Exercise directions → Ignoring pictures, transcribe exactly the lines between the one containing "Screen dimensions: 1600x787" and the end of the material, both included.

Recorded information →
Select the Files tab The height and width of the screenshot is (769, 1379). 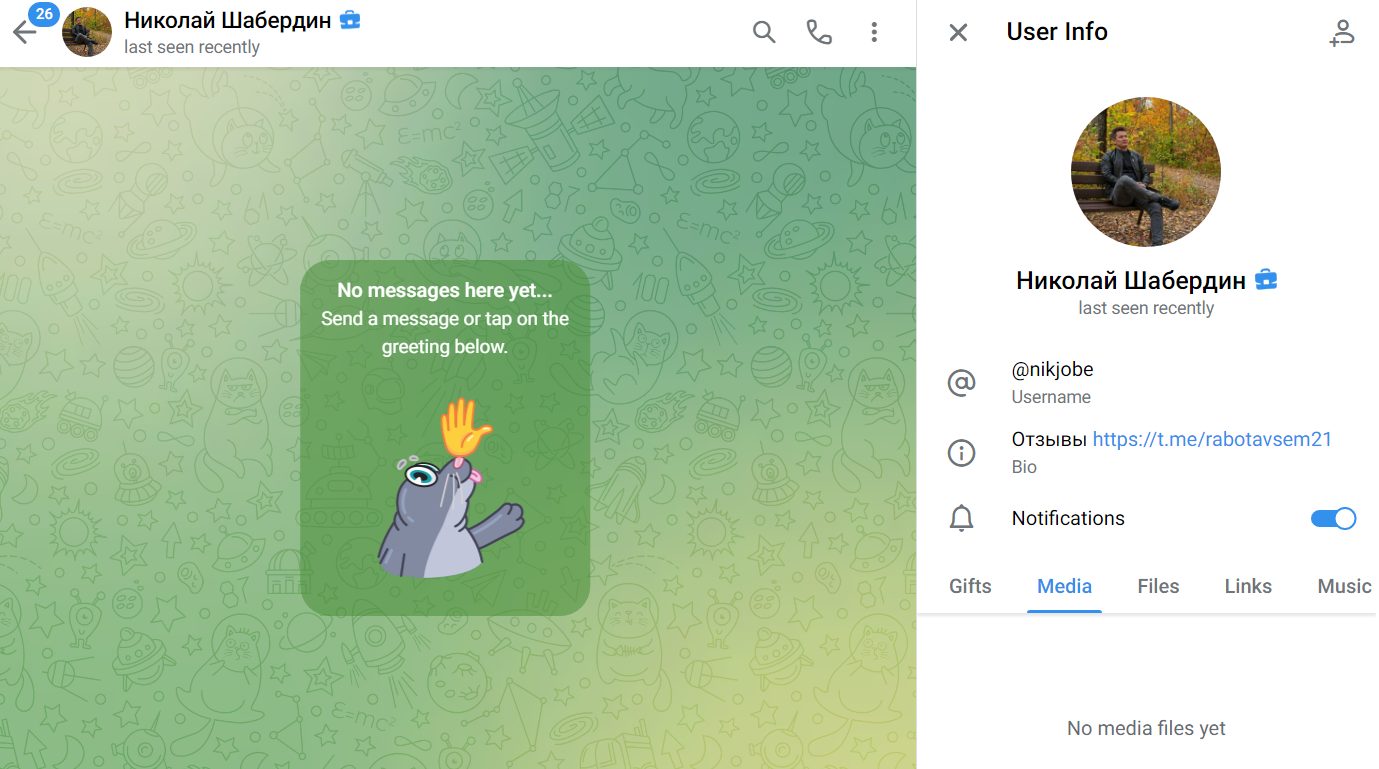tap(1158, 586)
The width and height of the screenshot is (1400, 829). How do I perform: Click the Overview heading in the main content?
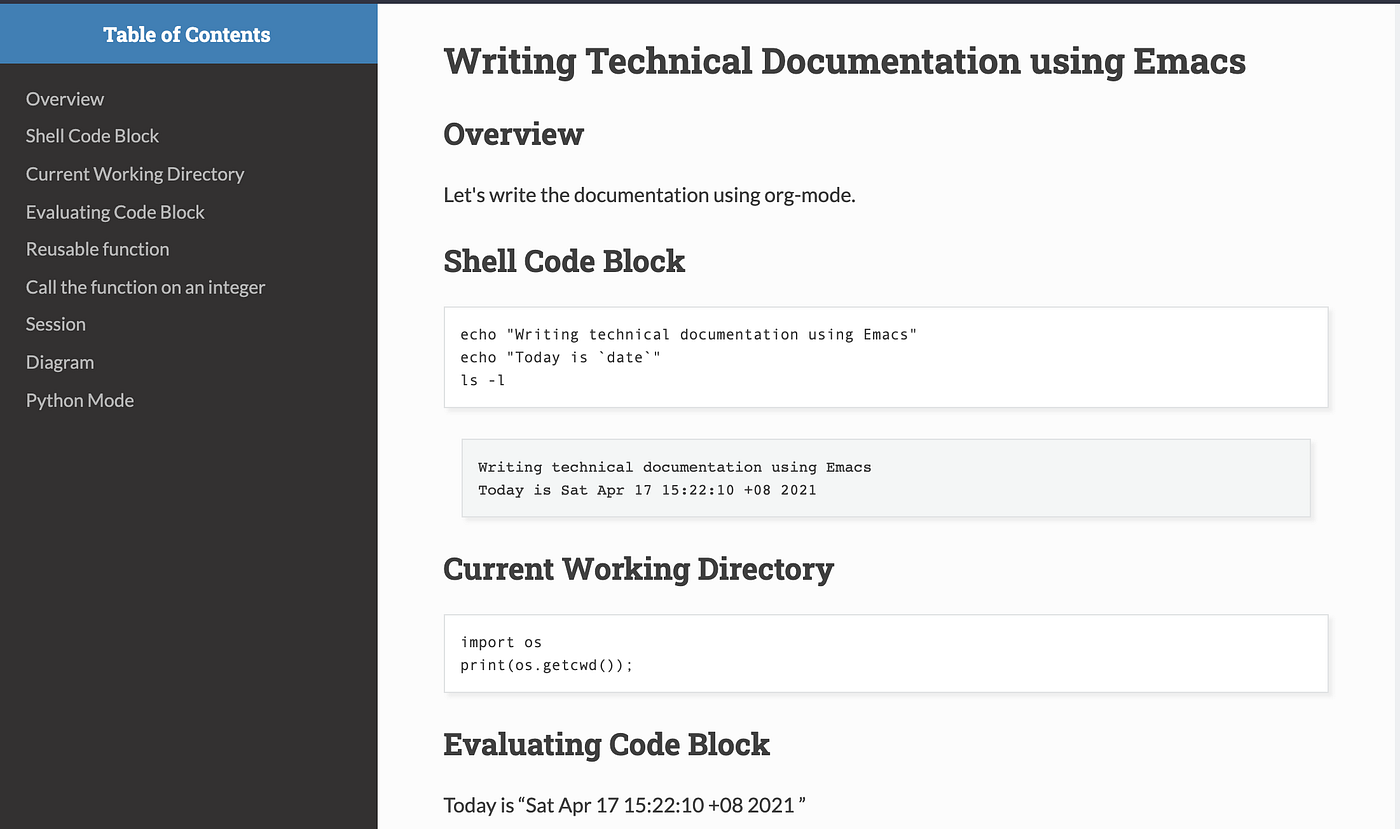[513, 134]
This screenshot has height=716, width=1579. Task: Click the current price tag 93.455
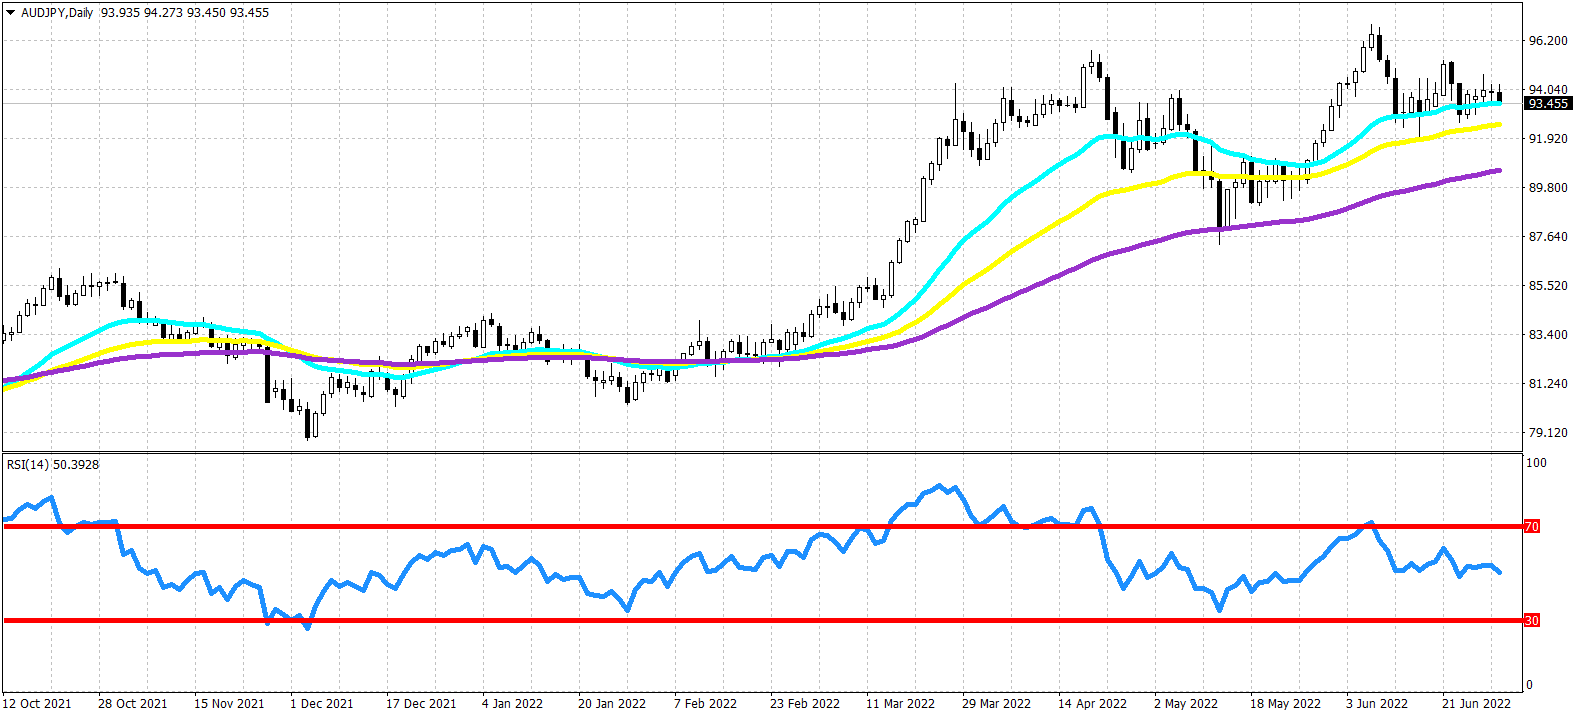pyautogui.click(x=1547, y=104)
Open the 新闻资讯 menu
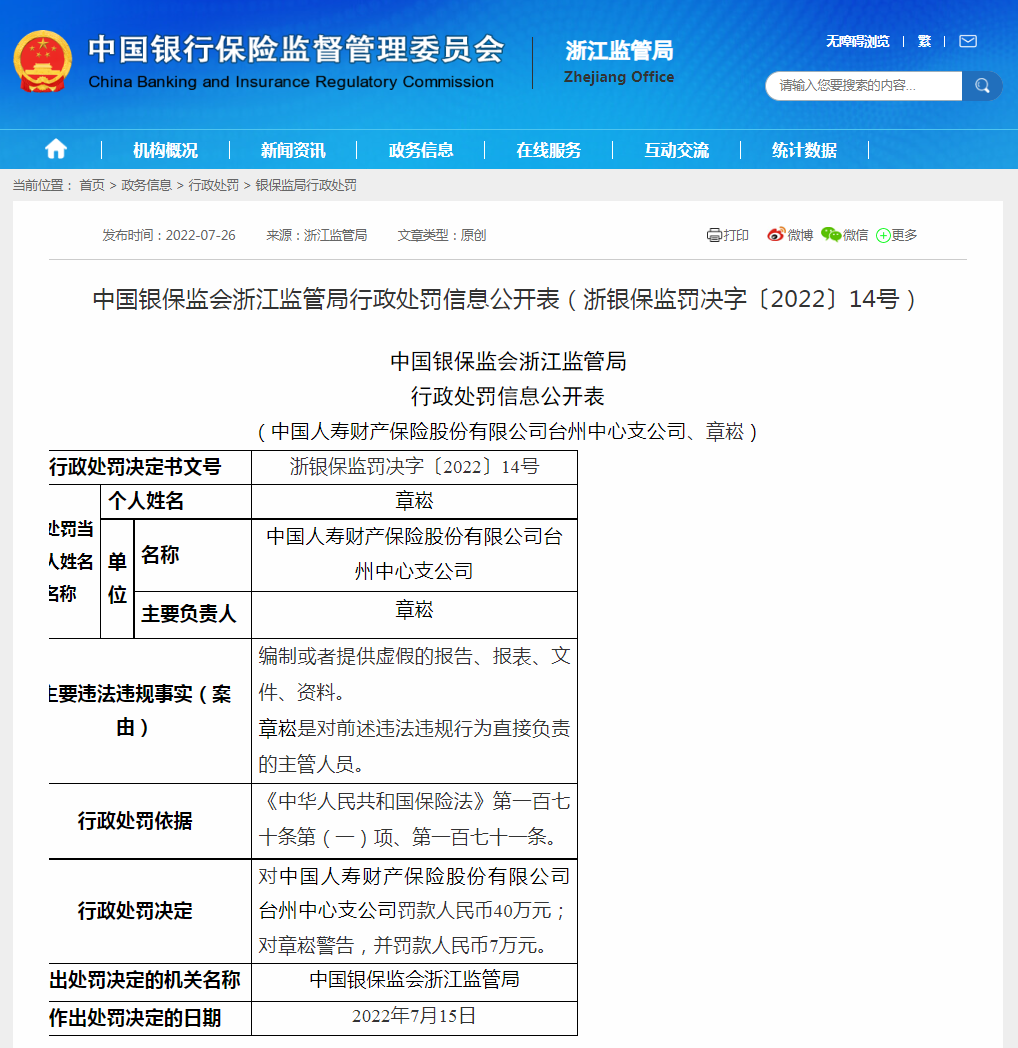 click(293, 150)
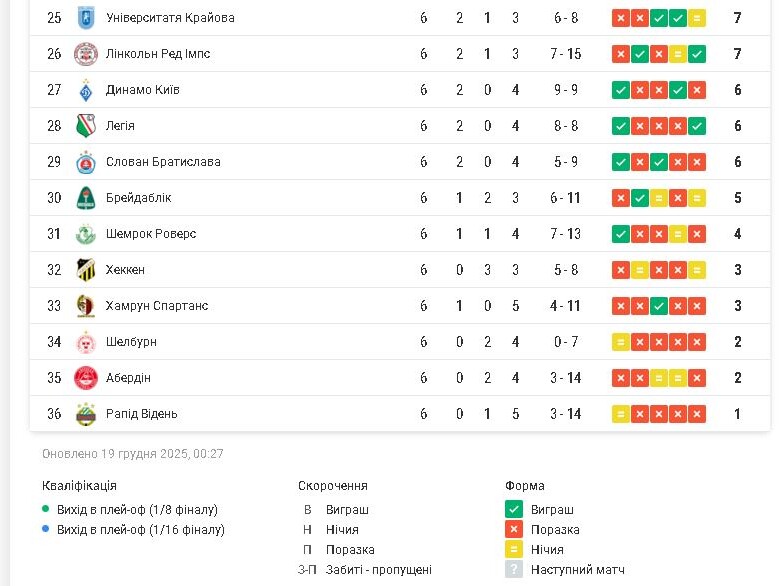Click the green Виграш legend icon

coord(514,510)
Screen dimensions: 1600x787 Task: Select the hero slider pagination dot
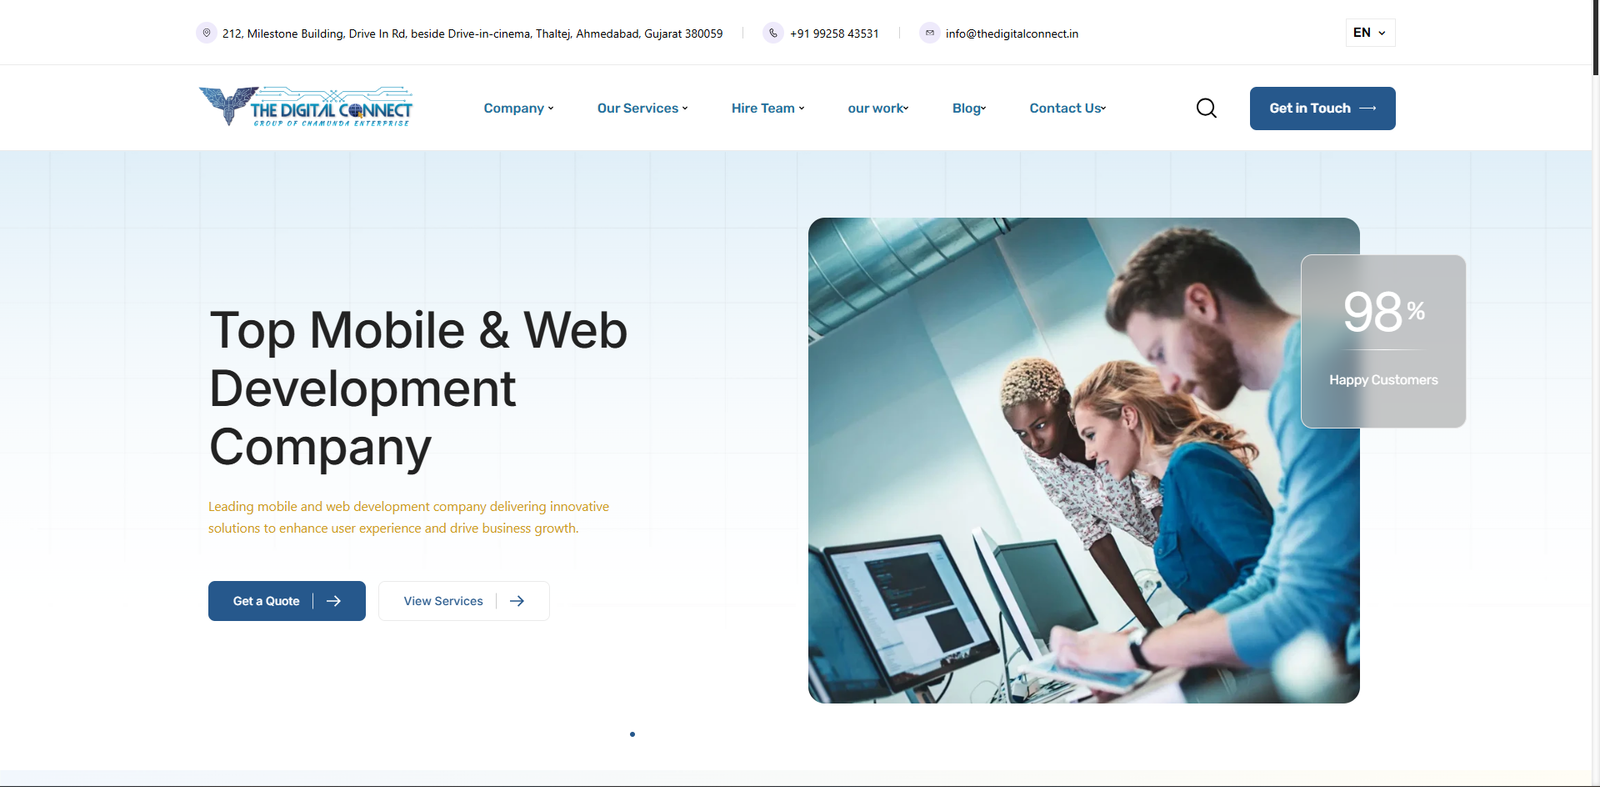(x=632, y=734)
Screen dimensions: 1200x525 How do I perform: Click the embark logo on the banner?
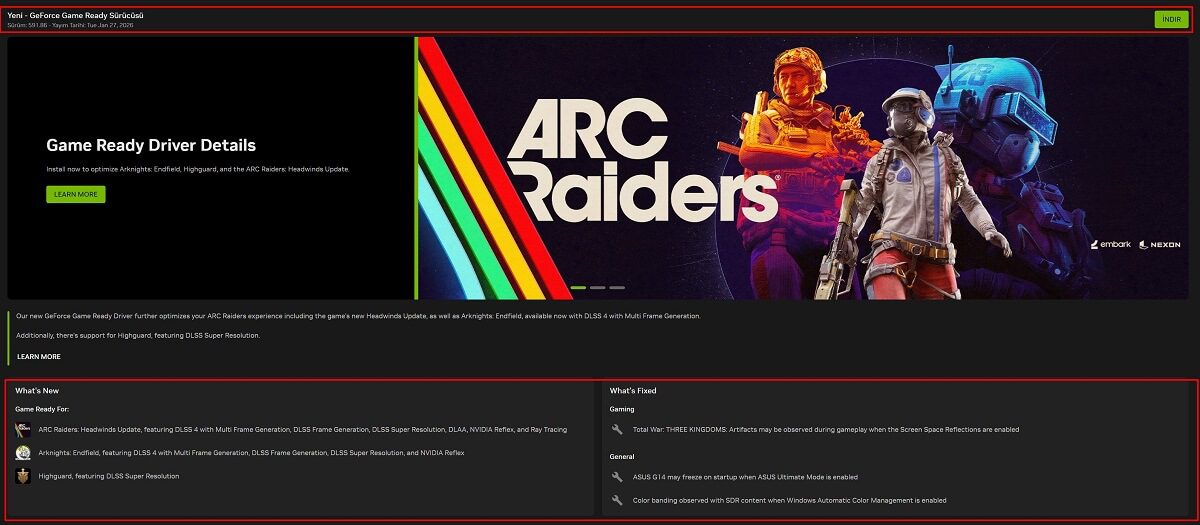pyautogui.click(x=1111, y=244)
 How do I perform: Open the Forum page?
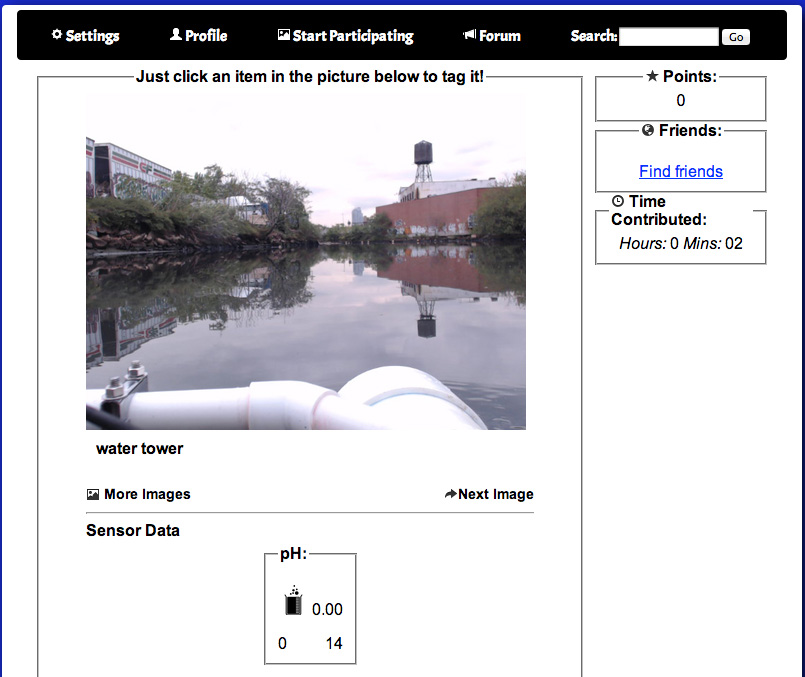[x=499, y=36]
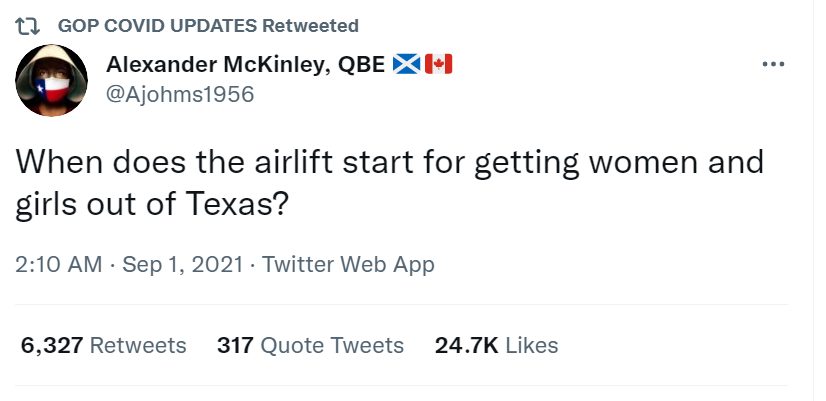826x401 pixels.
Task: Show the 317 Quote Tweets
Action: pyautogui.click(x=310, y=346)
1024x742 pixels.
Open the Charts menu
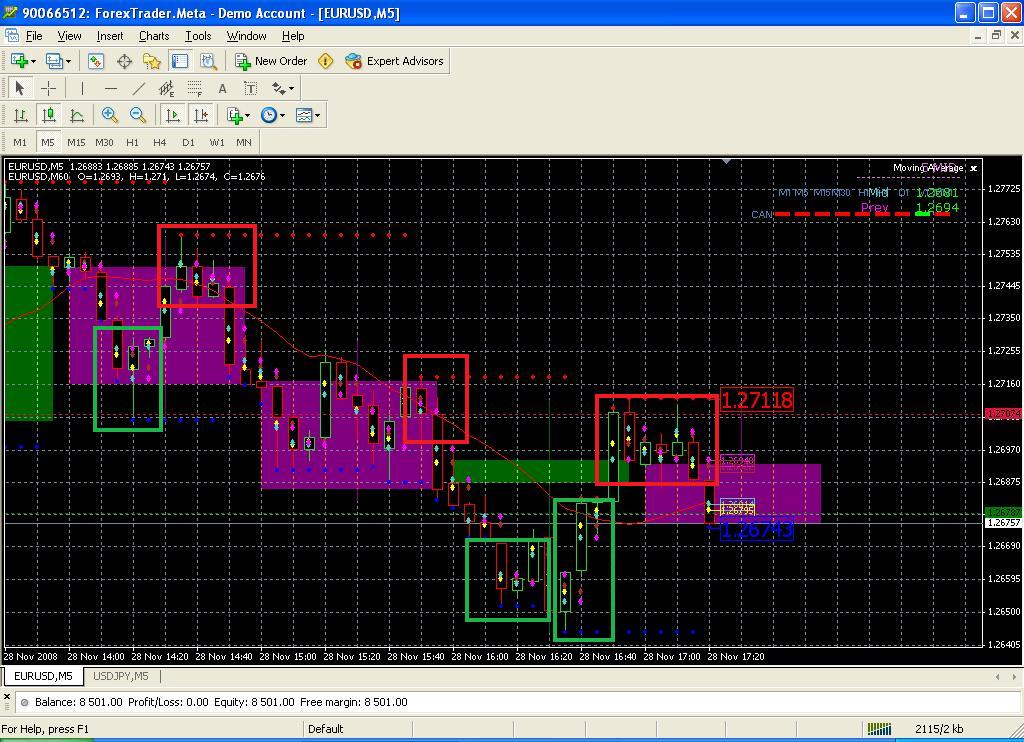click(154, 36)
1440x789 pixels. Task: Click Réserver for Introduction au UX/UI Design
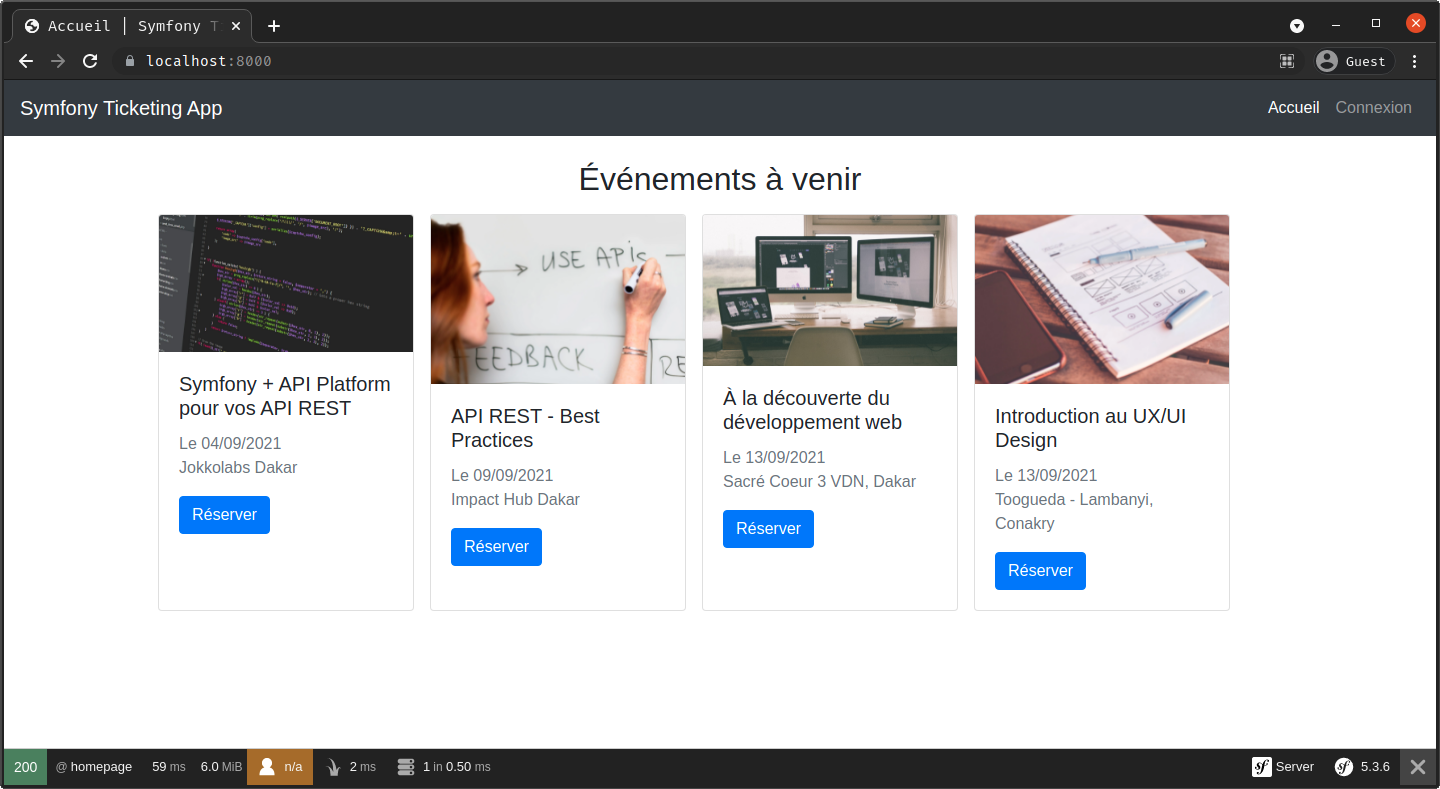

Solution for this task →
Screen dimensions: 1600x787 Task: Select the hero slider pagination dot
(x=632, y=734)
Screen dimensions: 1200x525 How do I perform: Click the embark logo on the banner?
pyautogui.click(x=1111, y=244)
 How do I perform: Open the Forum page?
[x=499, y=36]
826x401 pixels.
Task: Show the 317 Quote Tweets
Action: pyautogui.click(x=310, y=346)
1024x742 pixels.
Open the Charts menu
click(154, 36)
1440x789 pixels. Task: Click Réserver for Introduction au UX/UI Design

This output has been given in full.